Format each of the following rows as a JSON list of strings with one string per line, omitting any blank lines.

++++++++++++++++++++

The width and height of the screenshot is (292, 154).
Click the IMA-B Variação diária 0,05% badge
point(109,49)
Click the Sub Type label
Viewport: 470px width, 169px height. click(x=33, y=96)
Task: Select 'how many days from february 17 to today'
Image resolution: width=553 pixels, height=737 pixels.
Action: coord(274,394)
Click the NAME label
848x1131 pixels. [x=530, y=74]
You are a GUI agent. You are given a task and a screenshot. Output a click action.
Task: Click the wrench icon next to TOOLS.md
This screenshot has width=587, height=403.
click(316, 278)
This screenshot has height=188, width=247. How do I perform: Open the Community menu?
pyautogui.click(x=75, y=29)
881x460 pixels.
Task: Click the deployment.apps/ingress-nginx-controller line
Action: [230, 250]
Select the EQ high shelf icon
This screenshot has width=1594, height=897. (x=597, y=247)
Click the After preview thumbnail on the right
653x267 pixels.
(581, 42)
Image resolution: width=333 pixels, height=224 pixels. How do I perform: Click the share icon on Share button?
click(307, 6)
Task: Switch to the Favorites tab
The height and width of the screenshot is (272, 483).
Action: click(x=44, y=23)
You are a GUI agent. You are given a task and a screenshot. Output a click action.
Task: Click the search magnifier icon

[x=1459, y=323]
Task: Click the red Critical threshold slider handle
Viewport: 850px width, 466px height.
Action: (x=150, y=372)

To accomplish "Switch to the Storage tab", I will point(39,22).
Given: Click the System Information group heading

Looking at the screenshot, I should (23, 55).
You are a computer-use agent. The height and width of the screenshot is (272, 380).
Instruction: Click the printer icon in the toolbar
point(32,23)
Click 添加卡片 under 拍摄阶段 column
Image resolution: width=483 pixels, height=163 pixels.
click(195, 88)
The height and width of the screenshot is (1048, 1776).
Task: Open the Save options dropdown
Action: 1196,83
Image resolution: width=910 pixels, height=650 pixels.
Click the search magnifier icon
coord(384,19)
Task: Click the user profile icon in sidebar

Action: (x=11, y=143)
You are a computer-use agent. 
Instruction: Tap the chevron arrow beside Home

++++++++++++++++++++

Written solution:
[
  "The width and height of the screenshot is (292, 154).",
  "Click the IMA-B Variação diária 0,05% badge",
  "point(109,49)",
  "Click the Sub Type label",
  "Viewport: 470px width, 169px height. click(x=33, y=96)",
  "Task: Select 'how many days from february 17 to today'",
  "Image resolution: width=553 pixels, height=737 pixels.",
  "Action: coord(274,394)",
  "Click the NAME label",
  "848x1131 pixels. [x=530, y=74]",
  "You are a GUI agent. You are given a task and a screenshot. Output a click action.",
  "Task: Click the wrench icon next to TOOLS.md",
  "This screenshot has width=587, height=403.",
  "click(316, 278)",
  "This screenshot has height=188, width=247. How do I perform: Open the Community menu?",
  "pyautogui.click(x=75, y=29)",
  "881x460 pixels.",
  "Task: Click the deployment.apps/ingress-nginx-controller line",
  "Action: [230, 250]",
  "Select the EQ high shelf icon",
  "This screenshot has width=1594, height=897. (x=597, y=247)",
  "Click the After preview thumbnail on the right",
  "653x267 pixels.",
  "(581, 42)",
  "Image resolution: width=333 pixels, height=224 pixels. How do I perform: Click the share icon on Share button?",
  "click(307, 6)",
  "Task: Switch to the Favorites tab",
  "The height and width of the screenshot is (272, 483).",
  "Action: click(x=44, y=23)",
  "You are a GUI agent. You are given a task and a screenshot. Output a click action.",
  "Task: Click the search magnifier icon",
  "[x=1459, y=323]",
  "Task: Click the red Critical threshold slider handle",
  "Viewport: 850px width, 466px height.",
  "Action: (x=150, y=372)",
  "To accomplish \"Switch to the Storage tab\", I will point(39,22).",
  "Given: Click the System Information group heading",
  "Looking at the screenshot, I should (23, 55).",
  "You are a computer-use agent. The height and width of the screenshot is (272, 380).",
  "Instruction: Click the printer icon in the toolbar",
  "point(32,23)",
  "Click 添加卡片 under 拍摄阶段 column",
  "Image resolution: width=483 pixels, height=163 pixels.",
  "click(195, 88)",
  "The height and width of the screenshot is (1048, 1776).",
  "Task: Open the Save options dropdown",
  "Action: 1196,83",
  "Image resolution: width=910 pixels, height=650 pixels.",
  "Click the search magnifier icon",
  "coord(384,19)",
  "Task: Click the user profile icon in sidebar",
  "Action: (x=11, y=143)",
  "You are a computer-use agent. ",
  "Instruction: Tap the chevron arrow beside Home"
]